▶ **TEXT BLOCK**:
►
For example, the comparator 1124 may be configured to output a signal from the output terminal 1124-3 indicating whether a difference value between a voltage identified through the first input terminal 1124-1 and a voltage identified through the second input terminal 1124-2 is less than the reference value. For example, the signal may be provided to the control circuitry 212, the switch 913, or the processor 280. For example, the signal may be used to identify whether the PA 911 is at least partially damaged.

For example, since the first FEM 210 in FIG. 11 includes the comparator 1114 and the comparator 1124, the power sensing circuitry 214 in the first FEM 210 may be used to determine which PA is at least partially damaged among the PA 211 and the PA 911.

Referring back to FIG. 9, when the PA 211 and/or the PA 911 are at least partially damaged, the control circuitry 212 may control the switch 913 according to a part of the operations illustrated in the description of FIGS. 5, 6 and 7.

For example, in case that the power sensing circuitry 214 includes the single comparator, the control circuitry 212 may set the state of the switch 913 to the fifth state when one or more PAs, among the PA 211 and the PA 911, are partially damaged. For example, the second FEM 220 and the third FEM 230 may be available through the fifth state of the switch 913.

For example, in case that the power sensing circuitry 214 includes the plurality of comparators, the control circuitry 212 may control the switch 913 to disconnect the PA 211 from both the first power supply circuitry 271 and the second power supply circuitry 272 when the PA 211 is at least partially damaged. For example, when the PA 211 is at least partially damaged, the first state of the switch 913 and the third state of the switch 913 may be disabled. For example, when the PA 211 is at least partially damaged, the control circuitry 212 may set the state of the switch 913 to the second state, the fourth state, or the fifth state. For example, even when the PA 211 is at least partially damaged, a PA 911 in the first FEM 210, a PA 221 in the second FEM 220, a PA 231 in the third FEM 230, a PA 941 in a fourth FEM 940, a PA 951 in a fifth FEM 950, and a PA 961 in a sixth FEM 960 may be used through the switch 913.

For example, in case that the power sensing circuitry 214 includes the plurality of comparators, the control circuitry 212 may control the switch 913 to disconnect the PA 911 from both the first power supply circuitry 271 and the second power supply circuitry 272 when the PA 911 is at least partially damaged. For example, when the PA 911 is at least partially damaged, the second state of the switch 913 and the fourth state of the switch 913 may be disabled. For example, when the PA 911 is at least partially damaged, the control circuitry 212 may set the state of the switch 913 to the first state, the third state, or the fifth state. For example, even when the PA 911 is at least partially damaged, the PA 211 in the first FEM 210, the PA 221 in the second FEM 220, and the PA 231 in the third FEM 230 may be used through the switch 913.
◄
▶ **PROBLEM STATEMENT**:
Reproduce the passage on power amplifier switching word for word, beginning at the words "Referring back to" and ending after the words "of the switch 913.".

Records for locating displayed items
►
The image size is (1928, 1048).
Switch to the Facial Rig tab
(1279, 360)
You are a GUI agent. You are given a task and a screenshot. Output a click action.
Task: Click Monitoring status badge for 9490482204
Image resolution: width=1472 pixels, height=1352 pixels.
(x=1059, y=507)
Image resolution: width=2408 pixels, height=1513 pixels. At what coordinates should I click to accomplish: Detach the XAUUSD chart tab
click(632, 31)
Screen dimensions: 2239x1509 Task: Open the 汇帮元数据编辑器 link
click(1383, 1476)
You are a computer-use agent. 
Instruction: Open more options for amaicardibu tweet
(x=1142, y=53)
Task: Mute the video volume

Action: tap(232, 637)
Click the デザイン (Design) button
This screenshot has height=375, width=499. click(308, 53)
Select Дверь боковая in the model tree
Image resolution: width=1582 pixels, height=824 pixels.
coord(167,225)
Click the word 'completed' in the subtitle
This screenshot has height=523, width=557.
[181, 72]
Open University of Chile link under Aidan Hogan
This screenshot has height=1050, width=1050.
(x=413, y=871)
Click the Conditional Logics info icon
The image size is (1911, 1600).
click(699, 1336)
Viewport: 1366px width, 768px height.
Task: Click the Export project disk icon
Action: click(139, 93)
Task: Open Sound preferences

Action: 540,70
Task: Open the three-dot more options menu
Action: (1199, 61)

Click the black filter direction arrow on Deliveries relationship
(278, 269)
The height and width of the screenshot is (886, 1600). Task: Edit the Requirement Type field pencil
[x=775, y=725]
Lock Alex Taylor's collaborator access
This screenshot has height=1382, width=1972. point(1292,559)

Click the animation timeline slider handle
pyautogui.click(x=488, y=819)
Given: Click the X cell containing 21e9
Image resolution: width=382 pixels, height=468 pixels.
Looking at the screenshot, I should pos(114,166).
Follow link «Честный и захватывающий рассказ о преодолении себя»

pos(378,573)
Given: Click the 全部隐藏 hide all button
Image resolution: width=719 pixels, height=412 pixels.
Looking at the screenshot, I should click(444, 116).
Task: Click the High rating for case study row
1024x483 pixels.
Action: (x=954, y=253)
◄
▶ **TASK SOLUTION**:
Referring back to FIG. 9, when the PA 211 and/or the PA 911 are at least partially damaged, the control circuitry 212 may control the switch 913 according to a part of the operations illustrated in the description of FIGS. 5, 6 and 7.

For example, in case that the power sensing circuitry 214 includes the single comparator, the control circuitry 212 may set the state of the switch 913 to the fifth state when one or more PAs, among the PA 211 and the PA 911, are partially damaged. For example, the second FEM 220 and the third FEM 230 may be available through the fifth state of the switch 913.